══ SUPPLIED PASSAGE
Anyone who gets on their bike as a professional cyclist lives dangerously. A banal statement, sad but true. A selection of fatalities.
Even if nothing happens: It gives you the shivers every time the professional cyclists sprint handlebar to handlebar, race towards an obstacle in a pack or shoot down into the valley on their thin tires at speeds of up to 100 km/h. Often everything goes well, but time and again athletes pay the highest possible price for their passion for cycling.
Two talented cyclists, Muriel Furrer and Gino Mäder, died within 15 months of each other. Prior to this, Switzerland had been spared bad news for a decade. Before Mäder, Felix Baur was the last Swiss professional cyclist to die while practicing his sport. The young Swiss hopeful had a serious accident at a training camp in Alicante, Spain, and fell into a coma. After returning to Switzerland, the Zurich native succumbed to his severe head injuries in Winterthur Hospital at the age of just 21.
Almost three months ago, 25-year-old André Drege died. The Norwegian crashed on the descent from the Grossglockner during the Tour of Austria and succumbed to his injuries at the scene of the accident.
Two training accidents
Davide Rebellin also died at the scene of the accident. The Italian had survived his career unscathed, but after retiring in 2022 at the age of 51, he was run over by a truck on a ride in his home country. Something similar happened to Michele Scarponi, the winner of the 2011 Giro d'Italia. In 2017, he collided head-on with a van during training in his home town of Filottrano.
════
══ DATA EXTRACTS
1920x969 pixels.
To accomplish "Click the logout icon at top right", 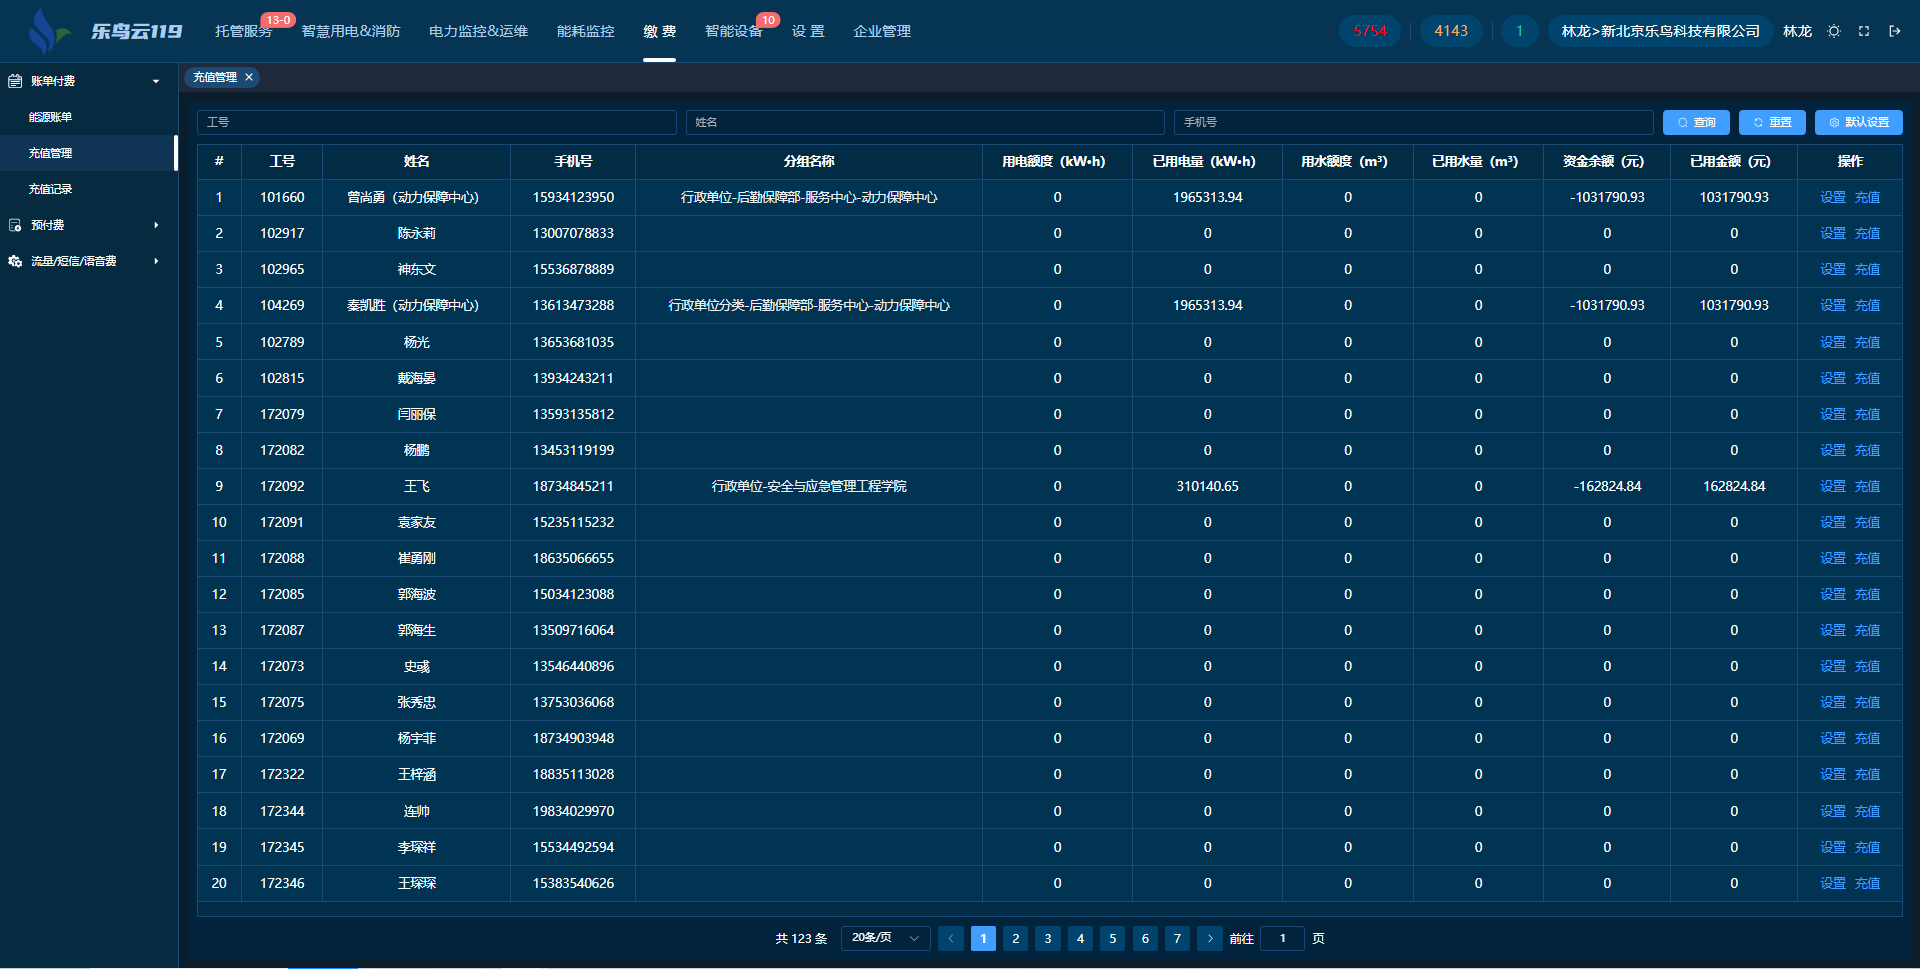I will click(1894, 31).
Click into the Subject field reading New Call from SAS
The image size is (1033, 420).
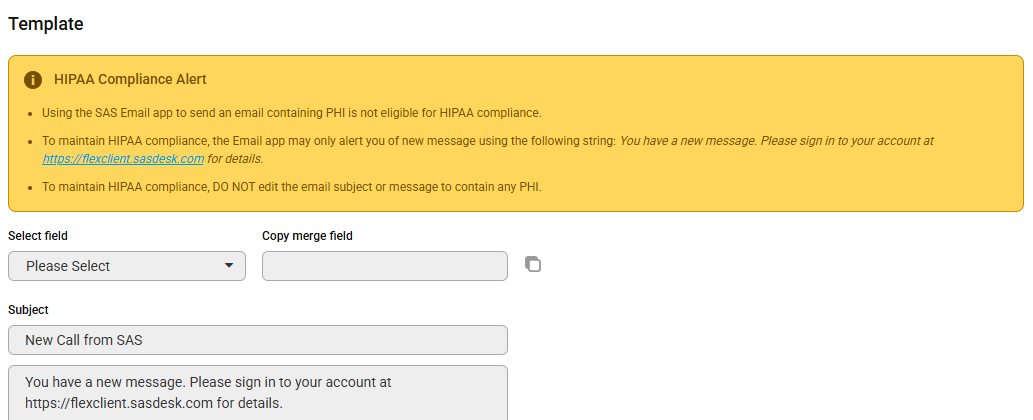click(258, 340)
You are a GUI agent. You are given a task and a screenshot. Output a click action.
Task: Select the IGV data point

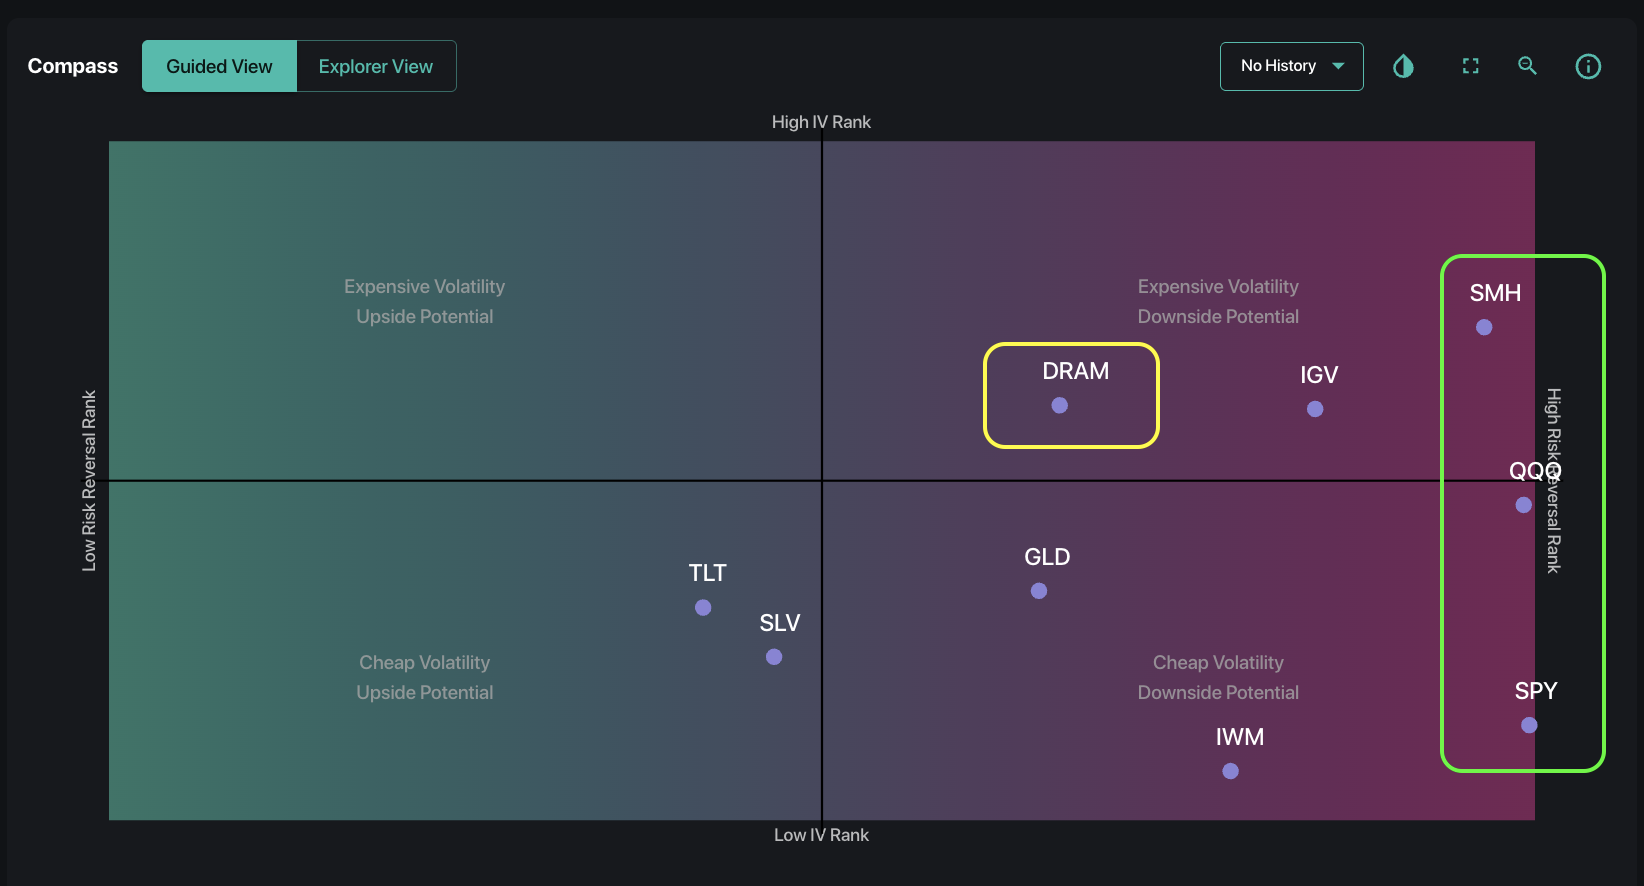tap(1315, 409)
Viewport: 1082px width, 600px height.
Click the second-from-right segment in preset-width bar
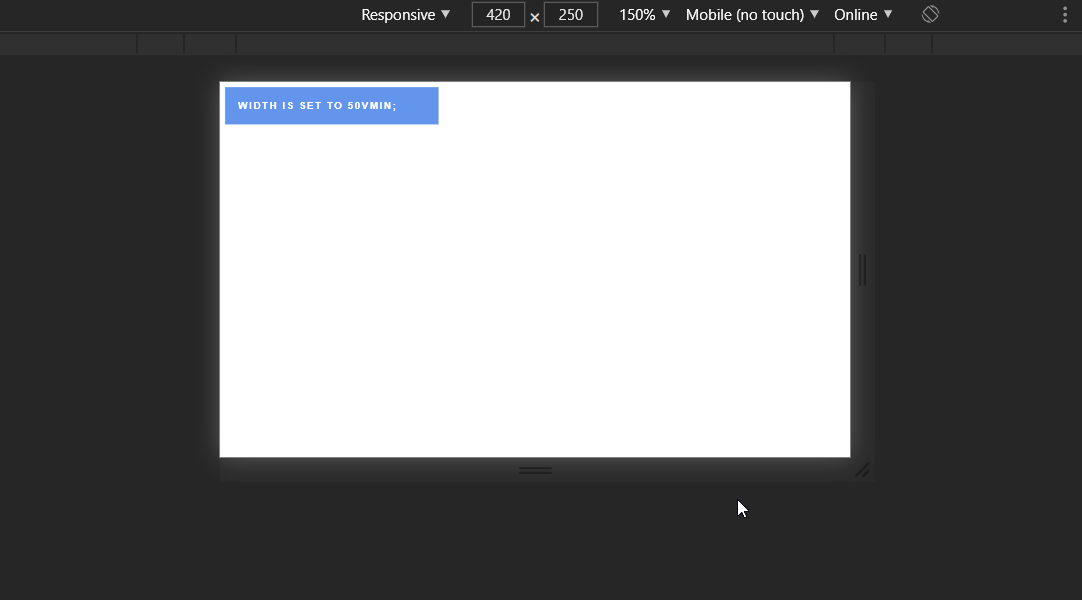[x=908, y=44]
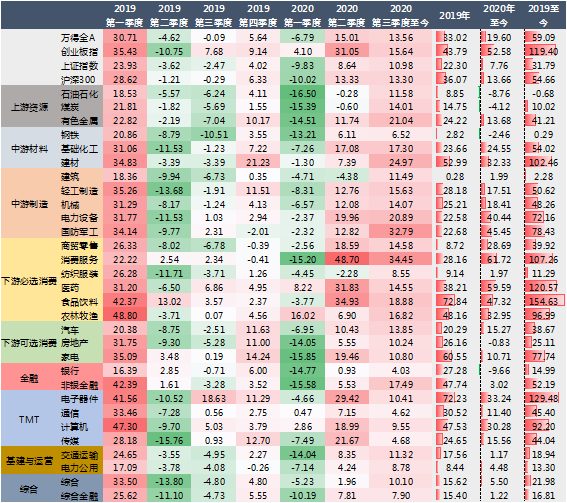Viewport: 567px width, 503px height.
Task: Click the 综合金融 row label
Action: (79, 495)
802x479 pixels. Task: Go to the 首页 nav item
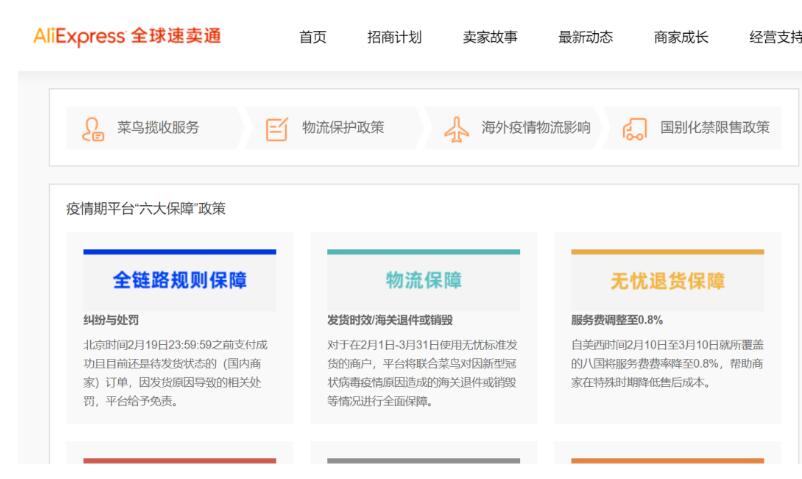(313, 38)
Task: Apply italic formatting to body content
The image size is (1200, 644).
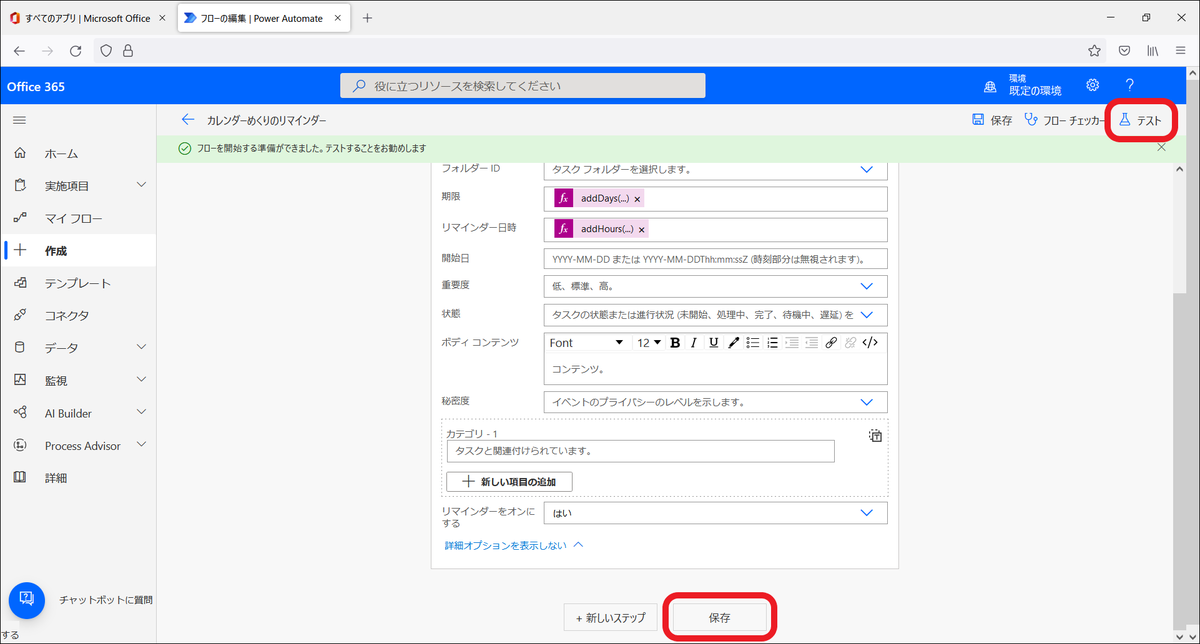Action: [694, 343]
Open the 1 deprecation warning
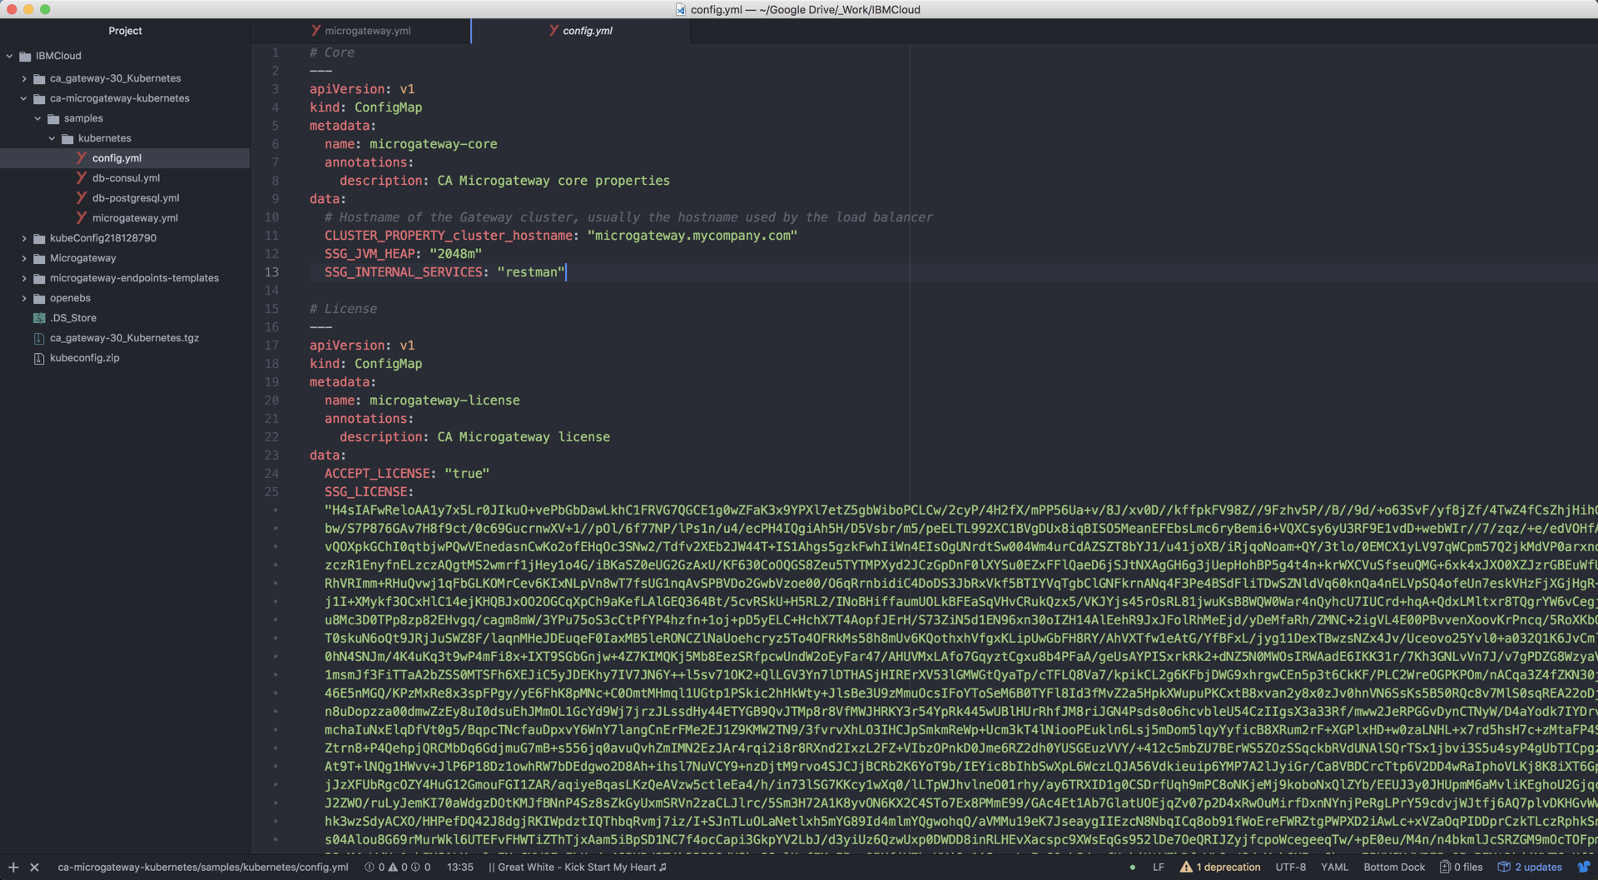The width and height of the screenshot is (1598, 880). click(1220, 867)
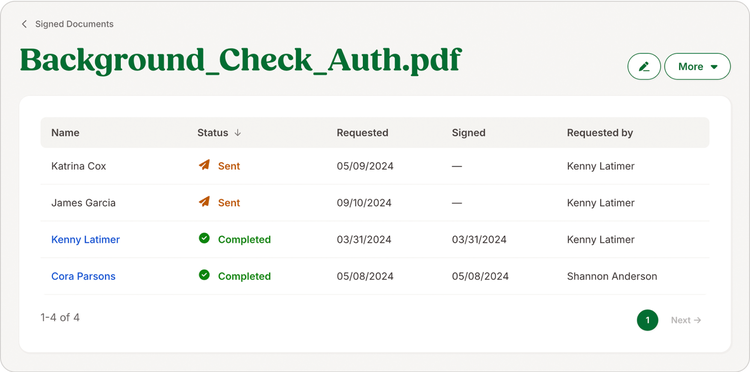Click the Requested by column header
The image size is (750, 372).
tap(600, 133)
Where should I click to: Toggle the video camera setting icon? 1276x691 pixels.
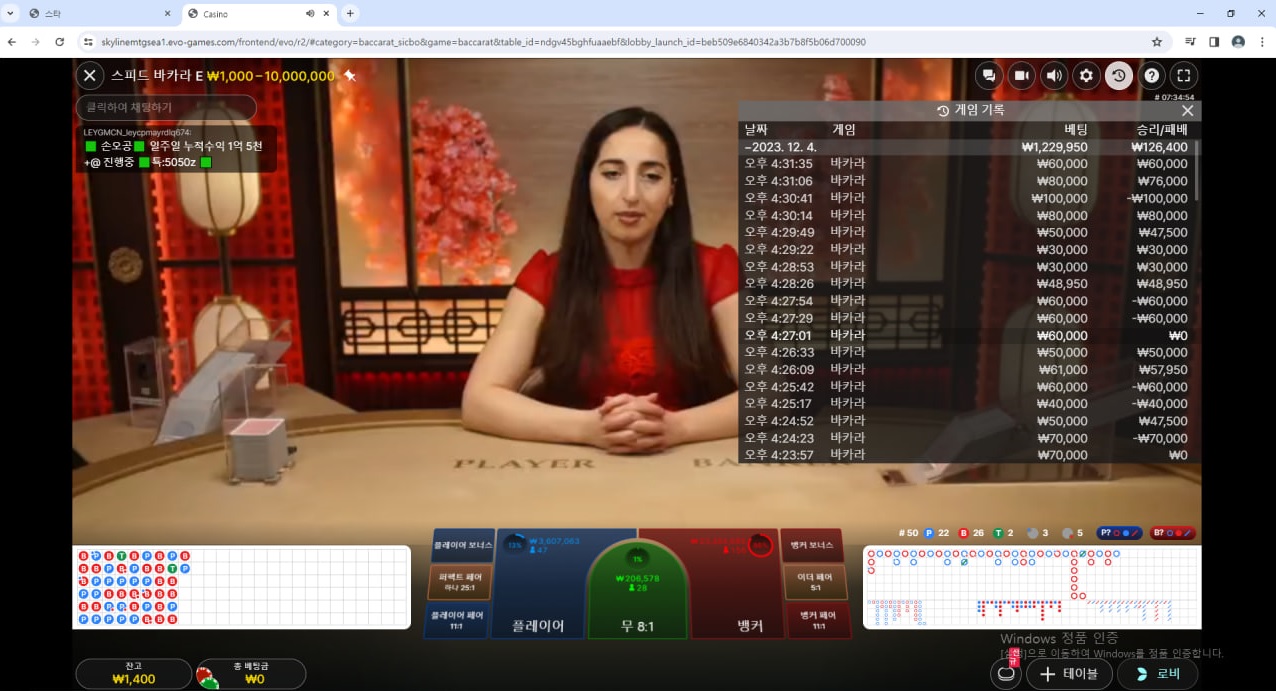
════
■ **CHECK YOUR UNDERSTANDING**
A) Answer these questions from the passage on cycling deaths:
(i) At what age did Felix Baur die?
(ii) Where did André Drege crash?
(iii) What did Michele Scarponi collide with in 2017?
B) Shorten the paragraph of the passage on cycling deaths that begins "Two talented cyclists," keeping its main facts.

■ **ANSWERS IN ORDER**
A)
(i) 21
(ii) On the descent from the Grossglockner during the Tour of Austria
(iii) A van, head-on, during training in his home town of Filottrano

B) Muriel Furrer and Gino Mäder died within 15 months of each other, after a decade without such news in Switzerland. Before Mäder, the last Swiss professional cyclist to die while practicing his sport was Felix Baur. The Zurich native fell into a coma after a serious accident at a training camp in Alicante, Spain, and died of severe head injuries in Winterthur Hospital at age 21.